WORK ITEM ▸ Nothing but a number should be given: how many lines in the entries below include the string "green".

Stored items

....

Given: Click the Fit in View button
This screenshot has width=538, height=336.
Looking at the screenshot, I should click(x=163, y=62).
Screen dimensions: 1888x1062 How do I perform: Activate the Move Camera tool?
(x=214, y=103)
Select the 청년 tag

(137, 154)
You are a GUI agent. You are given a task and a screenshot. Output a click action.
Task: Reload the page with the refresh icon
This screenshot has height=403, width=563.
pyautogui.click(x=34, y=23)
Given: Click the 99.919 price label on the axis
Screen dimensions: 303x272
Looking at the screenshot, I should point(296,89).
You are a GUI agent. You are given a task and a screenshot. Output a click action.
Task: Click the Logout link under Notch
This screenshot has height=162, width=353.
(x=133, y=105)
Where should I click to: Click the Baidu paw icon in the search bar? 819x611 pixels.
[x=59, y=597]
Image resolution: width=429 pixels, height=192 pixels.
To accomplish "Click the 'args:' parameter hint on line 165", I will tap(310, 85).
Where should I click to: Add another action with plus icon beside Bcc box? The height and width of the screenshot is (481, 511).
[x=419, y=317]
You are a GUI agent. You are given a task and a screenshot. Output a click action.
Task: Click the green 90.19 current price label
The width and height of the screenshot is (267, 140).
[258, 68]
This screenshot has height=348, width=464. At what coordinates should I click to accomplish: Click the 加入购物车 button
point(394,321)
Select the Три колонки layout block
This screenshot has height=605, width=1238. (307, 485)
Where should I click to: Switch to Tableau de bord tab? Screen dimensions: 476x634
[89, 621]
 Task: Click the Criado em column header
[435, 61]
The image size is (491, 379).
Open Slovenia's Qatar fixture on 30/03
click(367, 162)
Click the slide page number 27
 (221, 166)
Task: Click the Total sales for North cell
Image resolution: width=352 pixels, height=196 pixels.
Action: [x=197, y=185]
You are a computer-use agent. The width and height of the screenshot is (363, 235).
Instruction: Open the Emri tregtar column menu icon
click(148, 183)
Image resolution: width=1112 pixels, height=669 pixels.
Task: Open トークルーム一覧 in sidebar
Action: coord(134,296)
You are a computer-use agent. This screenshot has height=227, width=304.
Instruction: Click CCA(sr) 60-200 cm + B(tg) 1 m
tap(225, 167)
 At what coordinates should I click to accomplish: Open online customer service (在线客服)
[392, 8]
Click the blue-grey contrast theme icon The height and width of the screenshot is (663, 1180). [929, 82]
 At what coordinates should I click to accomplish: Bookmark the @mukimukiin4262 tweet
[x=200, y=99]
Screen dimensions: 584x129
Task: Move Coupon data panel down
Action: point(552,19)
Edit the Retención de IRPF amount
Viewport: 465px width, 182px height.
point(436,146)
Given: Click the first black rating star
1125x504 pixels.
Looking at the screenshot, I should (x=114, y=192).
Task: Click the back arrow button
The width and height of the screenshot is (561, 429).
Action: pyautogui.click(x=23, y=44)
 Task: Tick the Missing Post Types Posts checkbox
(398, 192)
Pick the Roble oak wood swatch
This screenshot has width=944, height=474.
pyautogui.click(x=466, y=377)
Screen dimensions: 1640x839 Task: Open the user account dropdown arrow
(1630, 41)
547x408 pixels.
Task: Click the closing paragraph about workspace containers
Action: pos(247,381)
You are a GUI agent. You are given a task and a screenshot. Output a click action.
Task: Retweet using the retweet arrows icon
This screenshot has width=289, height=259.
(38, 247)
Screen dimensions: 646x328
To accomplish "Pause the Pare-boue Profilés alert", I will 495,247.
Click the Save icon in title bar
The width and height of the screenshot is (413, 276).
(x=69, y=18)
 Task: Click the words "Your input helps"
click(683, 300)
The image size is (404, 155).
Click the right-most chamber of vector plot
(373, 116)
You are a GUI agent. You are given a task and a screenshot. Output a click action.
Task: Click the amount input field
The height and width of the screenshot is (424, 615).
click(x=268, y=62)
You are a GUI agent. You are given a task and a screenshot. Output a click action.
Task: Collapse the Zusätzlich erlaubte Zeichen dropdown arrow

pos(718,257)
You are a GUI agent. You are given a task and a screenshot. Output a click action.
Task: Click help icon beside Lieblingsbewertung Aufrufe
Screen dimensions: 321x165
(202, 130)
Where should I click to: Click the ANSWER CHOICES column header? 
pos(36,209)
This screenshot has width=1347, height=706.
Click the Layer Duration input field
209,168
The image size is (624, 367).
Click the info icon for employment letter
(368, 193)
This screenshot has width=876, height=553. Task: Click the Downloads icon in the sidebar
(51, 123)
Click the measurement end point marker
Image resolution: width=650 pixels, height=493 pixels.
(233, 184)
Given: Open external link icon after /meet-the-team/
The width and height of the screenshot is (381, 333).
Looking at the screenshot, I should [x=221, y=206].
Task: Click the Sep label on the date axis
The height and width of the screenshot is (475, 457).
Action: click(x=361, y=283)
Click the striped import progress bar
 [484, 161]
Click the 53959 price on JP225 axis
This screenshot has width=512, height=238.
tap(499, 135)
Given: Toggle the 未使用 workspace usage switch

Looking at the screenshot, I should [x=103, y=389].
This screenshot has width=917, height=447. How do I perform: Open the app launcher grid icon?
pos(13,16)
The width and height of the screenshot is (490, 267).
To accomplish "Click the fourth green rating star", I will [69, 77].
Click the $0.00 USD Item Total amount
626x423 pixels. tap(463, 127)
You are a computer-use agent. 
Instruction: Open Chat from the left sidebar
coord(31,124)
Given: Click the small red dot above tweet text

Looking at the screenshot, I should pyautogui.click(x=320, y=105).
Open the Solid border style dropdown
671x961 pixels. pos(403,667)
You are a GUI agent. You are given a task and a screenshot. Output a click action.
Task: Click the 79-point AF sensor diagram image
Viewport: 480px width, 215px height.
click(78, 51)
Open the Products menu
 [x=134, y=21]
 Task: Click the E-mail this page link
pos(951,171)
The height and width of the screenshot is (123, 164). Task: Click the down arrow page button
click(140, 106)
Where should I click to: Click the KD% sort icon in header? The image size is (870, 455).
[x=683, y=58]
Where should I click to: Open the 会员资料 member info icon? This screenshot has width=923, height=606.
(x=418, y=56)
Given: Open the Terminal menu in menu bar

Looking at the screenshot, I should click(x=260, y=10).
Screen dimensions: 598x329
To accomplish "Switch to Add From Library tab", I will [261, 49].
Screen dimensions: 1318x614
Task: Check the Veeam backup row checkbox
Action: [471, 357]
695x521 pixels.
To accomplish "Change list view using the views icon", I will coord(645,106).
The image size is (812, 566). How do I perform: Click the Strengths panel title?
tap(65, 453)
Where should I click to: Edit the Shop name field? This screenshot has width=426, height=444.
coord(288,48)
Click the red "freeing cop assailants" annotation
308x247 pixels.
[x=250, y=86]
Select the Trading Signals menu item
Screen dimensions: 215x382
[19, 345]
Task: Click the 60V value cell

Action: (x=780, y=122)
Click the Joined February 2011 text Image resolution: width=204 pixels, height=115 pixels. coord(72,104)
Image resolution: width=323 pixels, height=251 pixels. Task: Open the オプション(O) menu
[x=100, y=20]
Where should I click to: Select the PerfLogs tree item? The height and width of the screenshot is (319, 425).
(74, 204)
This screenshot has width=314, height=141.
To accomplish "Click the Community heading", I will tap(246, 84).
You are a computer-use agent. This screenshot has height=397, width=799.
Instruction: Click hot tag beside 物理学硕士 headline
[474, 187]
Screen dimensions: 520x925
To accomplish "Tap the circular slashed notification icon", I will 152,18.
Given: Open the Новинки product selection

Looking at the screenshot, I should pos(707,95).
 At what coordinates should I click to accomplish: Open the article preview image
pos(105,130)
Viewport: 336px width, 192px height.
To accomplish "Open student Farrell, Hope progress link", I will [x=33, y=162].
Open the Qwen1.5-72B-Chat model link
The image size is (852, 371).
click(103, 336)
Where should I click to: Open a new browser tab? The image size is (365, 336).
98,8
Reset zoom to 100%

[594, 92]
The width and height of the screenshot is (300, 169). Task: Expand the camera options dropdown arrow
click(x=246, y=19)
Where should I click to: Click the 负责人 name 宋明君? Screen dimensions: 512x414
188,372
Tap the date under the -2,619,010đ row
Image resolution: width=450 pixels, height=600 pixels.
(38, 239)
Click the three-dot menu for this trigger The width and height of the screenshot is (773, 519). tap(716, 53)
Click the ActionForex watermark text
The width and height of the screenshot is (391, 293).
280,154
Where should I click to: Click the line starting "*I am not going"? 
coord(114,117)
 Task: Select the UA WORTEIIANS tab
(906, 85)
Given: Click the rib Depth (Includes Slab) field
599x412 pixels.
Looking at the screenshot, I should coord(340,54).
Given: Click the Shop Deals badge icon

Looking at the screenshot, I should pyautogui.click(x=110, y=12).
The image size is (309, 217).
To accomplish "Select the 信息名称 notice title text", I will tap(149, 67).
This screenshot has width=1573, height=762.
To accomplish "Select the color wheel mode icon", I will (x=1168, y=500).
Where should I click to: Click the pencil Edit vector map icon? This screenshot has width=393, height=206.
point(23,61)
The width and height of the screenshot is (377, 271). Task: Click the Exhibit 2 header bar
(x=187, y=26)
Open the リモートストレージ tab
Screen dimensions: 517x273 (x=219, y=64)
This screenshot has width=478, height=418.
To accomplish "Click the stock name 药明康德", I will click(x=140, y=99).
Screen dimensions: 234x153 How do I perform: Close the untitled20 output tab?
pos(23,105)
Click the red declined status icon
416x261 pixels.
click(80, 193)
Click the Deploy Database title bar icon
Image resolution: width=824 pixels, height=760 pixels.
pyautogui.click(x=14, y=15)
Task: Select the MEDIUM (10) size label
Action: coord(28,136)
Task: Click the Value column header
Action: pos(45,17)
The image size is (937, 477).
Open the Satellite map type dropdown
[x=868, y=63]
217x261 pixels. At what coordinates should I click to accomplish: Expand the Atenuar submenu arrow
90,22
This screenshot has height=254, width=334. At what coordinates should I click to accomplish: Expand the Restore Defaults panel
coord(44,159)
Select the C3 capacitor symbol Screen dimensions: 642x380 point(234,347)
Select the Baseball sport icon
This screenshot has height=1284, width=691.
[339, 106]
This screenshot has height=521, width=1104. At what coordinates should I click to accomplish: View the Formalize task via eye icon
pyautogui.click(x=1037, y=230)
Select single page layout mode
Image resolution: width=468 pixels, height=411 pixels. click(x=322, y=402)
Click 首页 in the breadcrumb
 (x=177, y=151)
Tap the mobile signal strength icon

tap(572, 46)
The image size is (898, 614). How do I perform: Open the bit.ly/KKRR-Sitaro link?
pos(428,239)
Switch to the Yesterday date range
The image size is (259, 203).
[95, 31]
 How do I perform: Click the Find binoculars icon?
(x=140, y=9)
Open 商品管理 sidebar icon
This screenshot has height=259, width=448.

....

EXERCISE RESULT ▸ 2